Description of the task: Every line from the line containing "Select the 18G row label" through the final line below is to be repeated exactly; no other line is.

Input data:
━━━━━━━━━━━━━━━━━━━━

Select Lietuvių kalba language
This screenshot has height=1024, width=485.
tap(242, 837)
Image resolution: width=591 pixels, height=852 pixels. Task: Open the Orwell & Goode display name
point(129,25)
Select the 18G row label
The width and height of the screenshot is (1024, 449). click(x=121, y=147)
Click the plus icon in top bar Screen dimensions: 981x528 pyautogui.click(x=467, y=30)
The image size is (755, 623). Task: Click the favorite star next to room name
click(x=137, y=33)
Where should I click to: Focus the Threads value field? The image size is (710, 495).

━━━━━━━━━━━━━━━━━━━━

Reply to the task:
Select the 18G row label
The width and height of the screenshot is (1024, 449). click(x=121, y=147)
Click the plus icon in top bar Screen dimensions: 981x528 pyautogui.click(x=467, y=30)
The image size is (755, 623). Task: Click the favorite star next to room name
click(x=137, y=33)
Where should I click to: Focus the Threads value field? The image size is (710, 495).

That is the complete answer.